Gujarat HC dismisses Essar Steel plea against RBI’s bankruptcy order
Ahmedbad: The Gujarat high court on Monday cleared the way for the Reserve Bank of India (RBI) to press ahead with the bad-loan resolution process, dismissing Essar Steel Ltd’s petition challenging the initiation of bankruptcy proceedings against the company.
The ruling throws judicial weight behind RBI’s 13 June directive asking lenders to initiate action against the steelmaker and 11 other companies that account for a quarter of the Rs7.8 trillion of bad loans clogging up the banking system.
The ruling by justice S.G. Shah is likely to deter companies that may have been contemplating similar legal challenges.
The ruling means Essar Steel creditors such as State Bank of India (SBI) and Standard Chartered Bank can proceed against the company in the National Company Law Tribunal (NCLT) under the Insolvency and Bankruptcy Code (IBC).
Essar Steel said in a media statement that it would raise the concerns it highlighted before the high court at the NCLT
The statement said the high court judgment had indicated that the concerns raised by the company should be considered by the NCLT before taking any decision on their merits. .
Hearings on the matter, scheduled for Tuesday, are expected to begin at the Ahmedabad bench of the NCLT where the case is listed.
“Essar is going to argue before NCLT that it should be given the opportunity to restructure within 6 months. RBI has given 488 companies (time) to resolve their bad loans in six months.
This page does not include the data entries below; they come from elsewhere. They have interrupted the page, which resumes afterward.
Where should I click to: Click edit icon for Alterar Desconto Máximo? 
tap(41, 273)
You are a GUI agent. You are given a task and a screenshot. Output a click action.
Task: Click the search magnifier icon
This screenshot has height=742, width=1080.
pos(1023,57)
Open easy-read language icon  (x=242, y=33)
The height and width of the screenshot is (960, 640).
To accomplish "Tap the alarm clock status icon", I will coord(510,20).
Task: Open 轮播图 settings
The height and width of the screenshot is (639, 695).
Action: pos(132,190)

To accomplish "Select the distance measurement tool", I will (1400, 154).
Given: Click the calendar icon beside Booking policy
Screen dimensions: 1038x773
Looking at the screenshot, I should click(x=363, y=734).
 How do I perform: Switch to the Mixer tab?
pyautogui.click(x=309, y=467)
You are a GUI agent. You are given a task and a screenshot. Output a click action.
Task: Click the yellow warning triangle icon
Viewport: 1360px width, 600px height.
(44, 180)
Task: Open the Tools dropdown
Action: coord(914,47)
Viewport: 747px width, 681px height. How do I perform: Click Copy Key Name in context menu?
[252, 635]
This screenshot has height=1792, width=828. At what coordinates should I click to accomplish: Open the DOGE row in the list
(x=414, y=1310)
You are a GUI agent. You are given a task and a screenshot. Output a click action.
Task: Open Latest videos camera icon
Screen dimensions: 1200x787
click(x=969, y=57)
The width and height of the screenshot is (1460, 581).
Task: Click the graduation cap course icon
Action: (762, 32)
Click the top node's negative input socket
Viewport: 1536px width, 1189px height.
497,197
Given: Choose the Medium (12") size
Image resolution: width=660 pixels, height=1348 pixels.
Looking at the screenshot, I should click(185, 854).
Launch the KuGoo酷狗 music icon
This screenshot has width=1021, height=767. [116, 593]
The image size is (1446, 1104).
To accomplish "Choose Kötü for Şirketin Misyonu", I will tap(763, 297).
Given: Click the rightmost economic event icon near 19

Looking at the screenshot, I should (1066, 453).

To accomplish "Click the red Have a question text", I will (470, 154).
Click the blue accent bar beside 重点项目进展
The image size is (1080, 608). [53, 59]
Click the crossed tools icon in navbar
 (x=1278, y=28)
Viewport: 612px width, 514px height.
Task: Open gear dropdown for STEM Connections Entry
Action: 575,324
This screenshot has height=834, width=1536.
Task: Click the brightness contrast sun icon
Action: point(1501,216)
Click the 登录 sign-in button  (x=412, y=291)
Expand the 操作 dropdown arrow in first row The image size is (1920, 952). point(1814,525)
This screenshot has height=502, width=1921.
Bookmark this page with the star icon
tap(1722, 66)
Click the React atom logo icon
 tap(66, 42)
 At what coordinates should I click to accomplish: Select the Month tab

Essar is going to ask for the same opportunity,” said a person with direct knowledge of the company’s plans.
Essar Steel, in its petition in the Gujarat high court, challenged the June statement by RBI in which the central bank directed banks to refer a dozen cases directly to NCLT. Essar contested a line in the RBI statement which said NCLT will accord priority to these cases.
It also objected to being clubbed with the 11 other defaulters and said it had been in inconclusive discussion with banks to restructure debt when the directive was issued. Essar Steel claimed it had paid Rs3,467 crore to creditors between April 2016 and June 2017 and that there had been a substantial improvement in all operating parameters. The company said it should have been given time to complete its debt restructuring
Essar Steel said it should have been included in a second category of 488 defaulters that had been given six months to restructure debt, failing which they would be taken to the NCLT for the start of bankruptcy proceedings.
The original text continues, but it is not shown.